Une opinion totalement validée par le double vainqueur du Tour Auto. "Chaque course est un entraînement et une préparation pour la course suivante. C'est là que l'on peut voir les améliorations à faire sur la voiture" explique Damien Dorseuil. Car en dehors des courses, les pilotes n'effectuent que de simple "roulage" pour valider les pièces.
"C'est à partir de mon 5e ou 6e rallye qui j'ai commencé à me libérer. C'est certain que plus on roule, mieux on appréhende les passages de vitesse. On améliore également son improvisation. Car lors des essais, la route est propre, tandis que lors de la course, on peut retrouver des cailloux ou quelques obstacles sur la route. C'est là qu'il faut savoir improviser", explique Bryan Moussa.
Pour devenir pro, la chance est aussi importante que le talent
Si pour bon nombre de pilotes, prendre le départ d'une course est déjà une victoire, d'autres ambitionnent de pouvoir gagner des titres et pourquoi devenir pro. Mais contrairement à d'autres sports, le rallye nécessite des gros moyens pour atteindre les sommets. "Cela n'empêche pas les amateurs de faire des coups d'éclats, comme lorsque j'ai terminé 3e à Antibes lors des championnats d'Europe. Mais ça reste ponctuel, car sans une bonne voiture et une bonne équipe, c'est impossible de rester au contact des meilleurs", souligne Malik Unia.

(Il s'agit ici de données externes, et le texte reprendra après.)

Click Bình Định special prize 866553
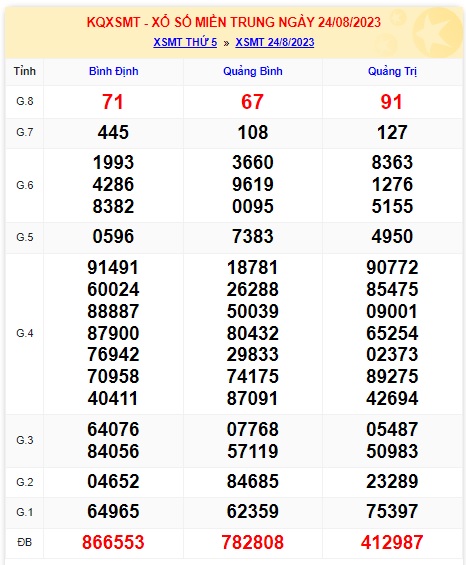This screenshot has width=466, height=565. pos(113,542)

À l'échelle régionale, les pilotes en quête de victoires vont donc chercher à obtenir des sponsors afin d'avoir les moyens d'optimiser leur voiture. C'est ce qui a permis à Damien Dorseuil et Bryan Moussa d'évoluer progressivement dans les classements. Mais si ces apports financiers permettent de truster les premières places sur le circuit local, ils restent confrontés à certaines problématiques pour passer à l'étape supérieure.

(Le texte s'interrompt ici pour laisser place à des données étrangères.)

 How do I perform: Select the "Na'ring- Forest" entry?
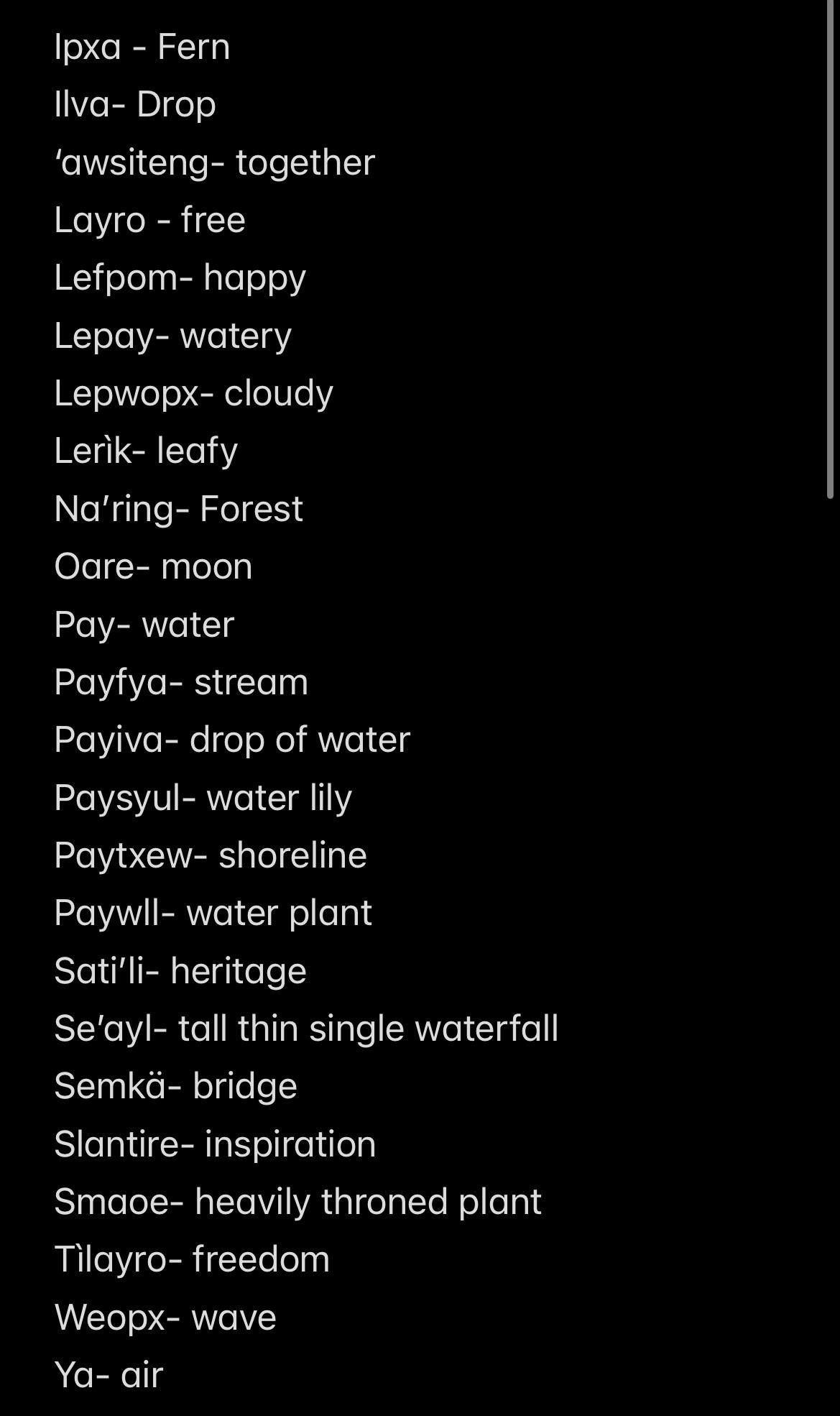(x=179, y=509)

"Il y a beaucoup de monde pour peu d'élus. Le talent n'est pas le problème pour beaucoup de pilotes, c'est surtout le budget. Il est difficile d'avoir l'opportunité de se faire repérer par une équipe professionnelle", indique Malik Unia. Ainsi, les meilleurs de ce sport n'ont peut-être jamais pu dépasser le stade des courses régionales, faute d'avoir eu leur chance au sein d'une grande équipe. Pour les Réunionnais qui souhaitent atteindre ce stade, mieux vaut traverser la mer comme Réhane Gany.

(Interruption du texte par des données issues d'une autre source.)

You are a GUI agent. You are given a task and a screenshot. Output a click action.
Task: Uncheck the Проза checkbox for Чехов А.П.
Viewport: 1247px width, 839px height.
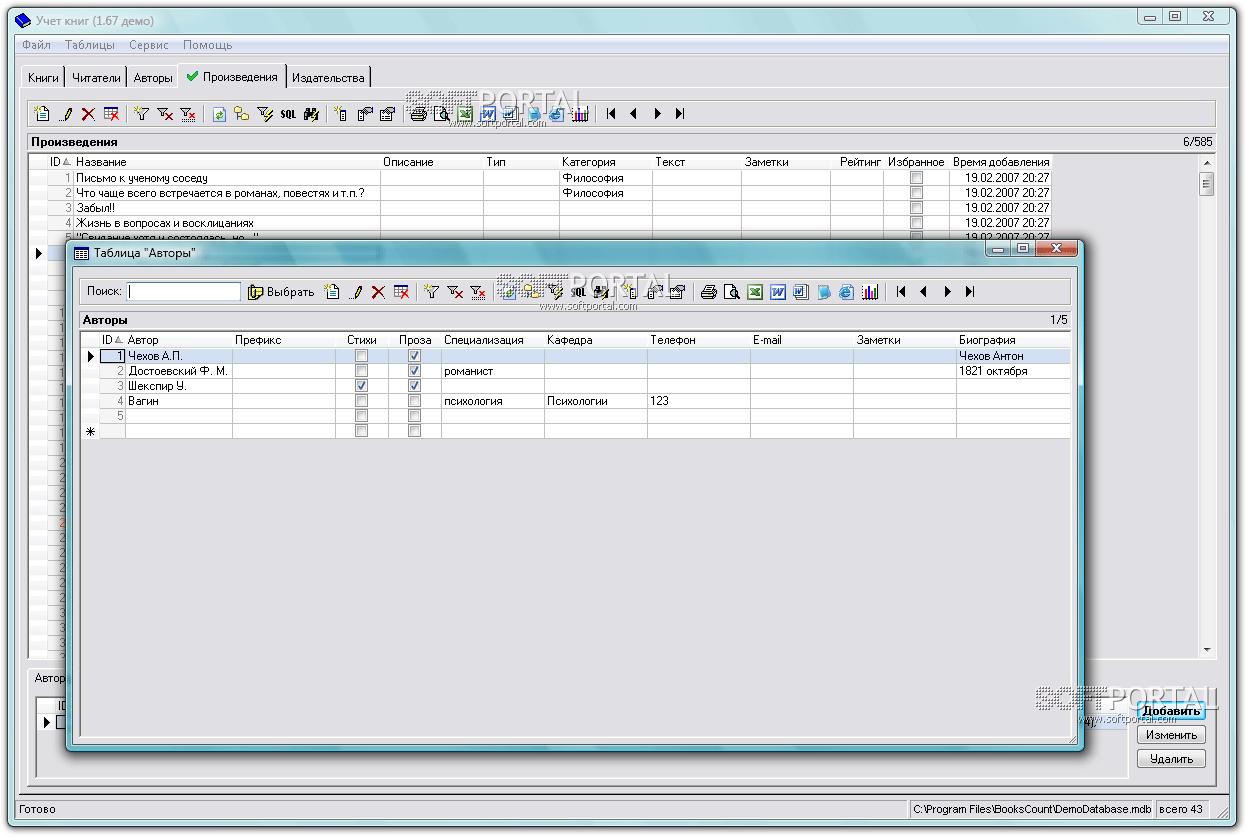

Si Damien Dorseuil ne souhaite pas nécessairement tout quitter pour tenter l'aventure dans l'Hexagone, Bryan Moussa est prêt à tenter sa chance, mais ne peut pas actuellement faute de moyens suffisamment conséquents. Car en plus d'avoir un véhicule adéquat, avoir une équipe technique composée de professionnels est à prendre en compte dans le budget.
C'est pourquoi le rallye reste principalement un sport pratiqué par des amateurs, tant au niveau du pilotage que de l'équipe technique. "Ils sont méritants. 85 à 90 % sont des purs amateurs. C'est ça qui fait le charme de ce sport", assure Malik Unia.